TITLE:

Curriculum Design as an Engineering Problem

ABSTRACT:

Around the world, numerous countries are rushing to add computer science to school curricula. Given this sense of urgency, many curricula are being proposed and tried out, often with the goal of teaching “computational thinking”. Due to the lack of widespread expertise in computing education, technologists everywhere — many with a minimal understanding of schools — are being drafted to weigh in on curricula or are even designing their own, in some cases turning these into commercial ventures.

In this climate, how should we actually address curriculum design? What are the constraints and affordances in schools, and what does it take for computation to actually be effective in teaching thinking? Given that curricula, once adopted, often stay in place for a long time, the need for research-driven designs is especially pressing.

This talk will distill lessons from Bootstrap, one of the largest computing outreach programs in the USA, but the principles discussed apply across curricula, countries, and ages.

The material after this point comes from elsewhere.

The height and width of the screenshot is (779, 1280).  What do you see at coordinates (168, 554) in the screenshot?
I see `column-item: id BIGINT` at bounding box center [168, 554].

Joint work with Emmanuel Schanzer and Kathi Fisler.

BIO:

Shriram Krishnamurthi is a Professor of Computer Science and an Associate Director of the Executive Master in Cybersecurity at Brown University. With collaborators and students, he has created several influential systems: DrRacket and WeScheme (programming environments),

Margrave (policy analyzer), FrTime and Flapjax (reactive programming languages), Lambda-JS and TeJaS (semantics and types for JavaScript), and Flowlog (software-defined networking programming language and verifier). He is now working on the Pyret programming language. He is the author of “Programming Languages: Application and Interpretation” and a co-author of “How to Design Programs” and “Programming and
Programming Languages”. He co-directs the Bootstrap math-and-computing outreach program. He won SIGPLAN’s Robin Milner Young Researcher Award, SIGSOFT’s Influential Educator Award, and Brown’s Henry Merritt Wriston Fellowship for distinguished
contribution to undergraduate education. He has authored over a dozen papers recognized for honors by program committees. He has an honorary doctorate from the Università della Svizzera Italiana.